Tâche courte A »
Indiquez si chacune des affirmations suivantes s'accorde avec le texte sur le goût en peinture, en répondant par oui ou par non et en citant exactement les mots du texte qui tranchent. (i) Le texte conseille aux artistes de prendre pour modèles les ouvrages de goût. (ii) Selon le texte, les ouvrages de goût peuvent séduire. (iii) Les juges du goût font d'ordinaire partie de classes capables d'influer sur le sort des arts.
Tâche courte B »
D'après le texte sur le goût en peinture, pourquoi les artistes doivent-ils se méfier des ouvrages de goût ? Répondez en une à trois phrases.
Tâche courte C »
Poursuivez le texte sur le goût en peinture à partir de sa dernière phrase.

───── Passage choisi ─────

Je finirai par recommander aux artistes de se défier de prendre pour modèles les ouvrages qu’on appelle ouvrages de goût. Ils sont souvent manierés ; ils peuvent seduire ; mais presque toujours ils égarent ; car l’affectation & la manière qu’on nomme souvent mal-à-propos goût & esprit, ne sont que le mauvais goût & l’esprit dénué de raison.

Il est à l’égard de la peinture comme des autres arts, des hommes de goût, des juges du goût ; & pour l’ordinaire ils font partie des classes de la société qui peuvent influer par leurs opinions & leurs décisions sur le sort des arts & des artistes. Supposons que chez un peuple doux, qui auroit un penchant très-marqué à se modeler sur ceux qui jouissent des distinctions dûes aux rangs, aux titres & qu’on n’accorde que trop souvent même à la richesse ; supposons (dis-je) que le plus grand nombre des hommes distingués de cette nation fléxible se regardât comme doué d’un goûtjuste & délicat sans s’être jamais rendu compte du véritable sens de ces expressions ; supposons encore que, d’après ce don prétendu & leur distinction réelle dans la société, ils se crussent autorisés & comme obligés même à décider sur toutes les productions des arts, accoutumés qu’ils seroient à voir adopter leurs opinions, ne doit-on pas penser que les grandes convenances, bases des véritables beautés, courroient risque d’être souvent sacrifiées à des idées peu réfléchies, peu justes, à des affections du moment, à des conventions particulières, même à des caprices ; & que les conséquences de cet abus seroient peu-à-peu funestes aux arts, aux lettres & au bon goût ?

───── Données ─────

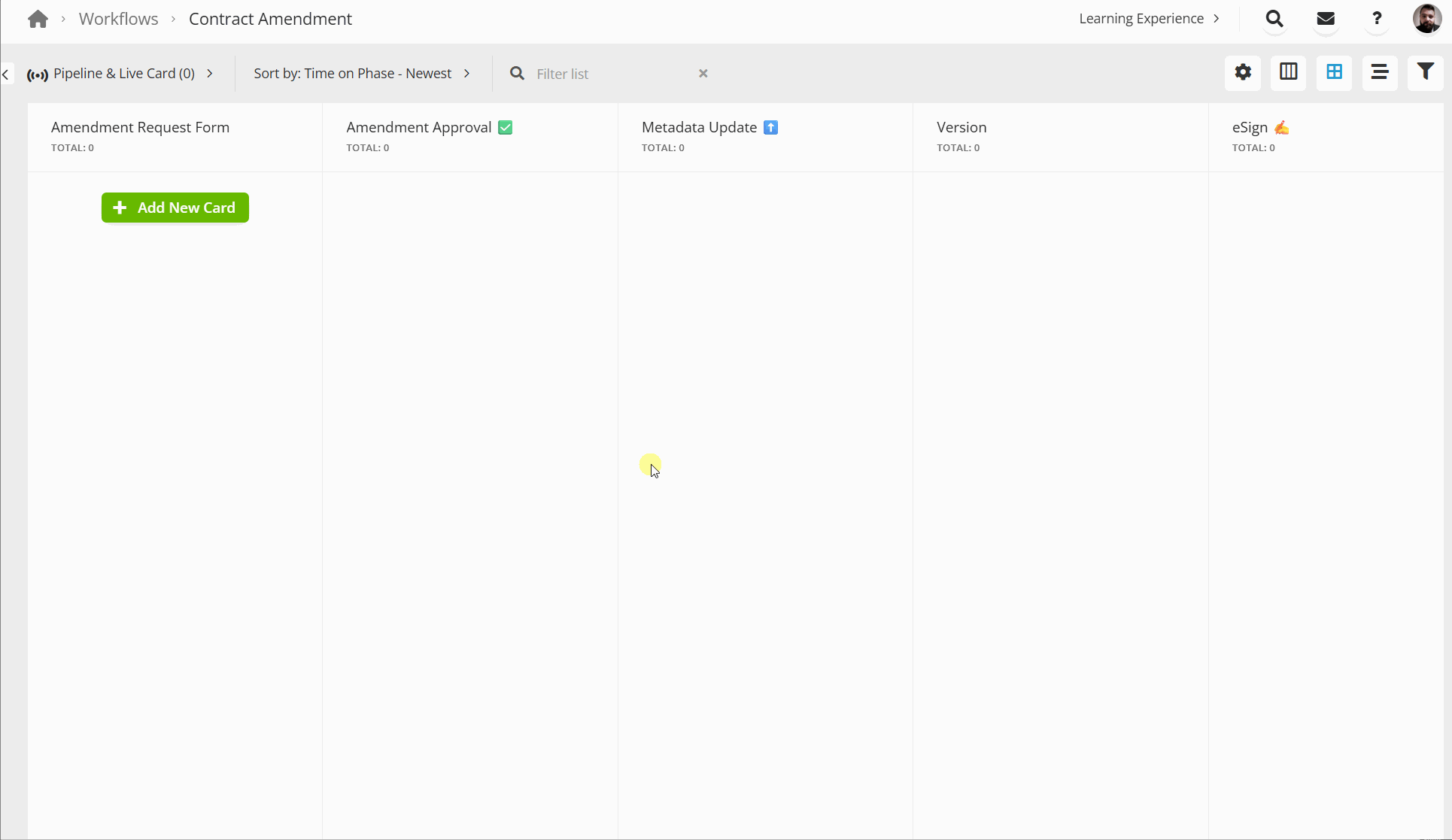Open the workflow settings gear

click(x=1243, y=72)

─────

Résultat de l'exercice A »
(i) Non : « se défier de prendre pour modèles les ouvrages qu’on appelle ouvrages de goût ».
(ii) Oui : « ils peuvent seduire ».
(iii) Oui : « pour l’ordinaire ils font partie des classes de la société qui peuvent influer par leurs opinions & leurs décisions sur le sort des arts & des artistes ».

Résultat de l'exercice B »
Ces ouvrages sont souvent maniérés et, s'ils peuvent séduire, ils égarent presque toujours. En effet, l'affectation et la manière, que l'on appelle souvent à tort goût et esprit, ne sont que le mauvais goût et l'esprit dénué de raison.

Résultat de l'exercice C »
On pourroit leur dire en général, sans avoir intention de les blesser, mais pour leur avantage & pour celui des arts, que le bon goût, & les convenances qui en sont les principes, ont des droits plus anciennement fondés que ceux qui ne sont dûs qu’aux rangs, aux titres & à la richesse ; que ces droits commandent à tout le monde & ne peuvent réellement être asservis à personne.

Que les principes des arts, & de tout ce qui y a rapport exigent que, pour les connoître, on les médite, on les discute avec ceux qui joignent la pratique à une saine théorie ; & que ces hommes sont les vrais supérieurs à cet égard.


Croyez même, pourroit-on ajouter, que si quelques artistes, par intérêt ou pour briguer votre faveur, ont la foiblesse de vous tromper en vous flattant, ils ne vous apprécient pas moins en secret à votre désavantage. Persuadez-vous donc que les moyens de devenir vraiment hommes de goût ne sont pas de protéger avec une affabilité d’autant plus orgueilleuse qu’elle est plus familière, de répandre avec prodigalité des libéralités plus fastueuses que justes, de savoir employer assez adroitement & d’un ton imposant des mots, des phrases vagues ; mais que pour s’instruire, après avoir bien lu & médité, il faut bien voir, bien comparer ; c’est-àdire voir (en disciple) opérer les hommes instruits, & les écouter après les avoir interrogés ; que c’est ainsi qu’on acquiert le droit de juger, d’encourager, d’aprécier les talens, & qu’il faut encore que la modestie qui est au-dessus des prétentions, & la défiance de soi, plus noble que la confiance de l’orgeuil, s’établissent les conservatrices du trésor de vos connoissances (Article de M. Watelet.)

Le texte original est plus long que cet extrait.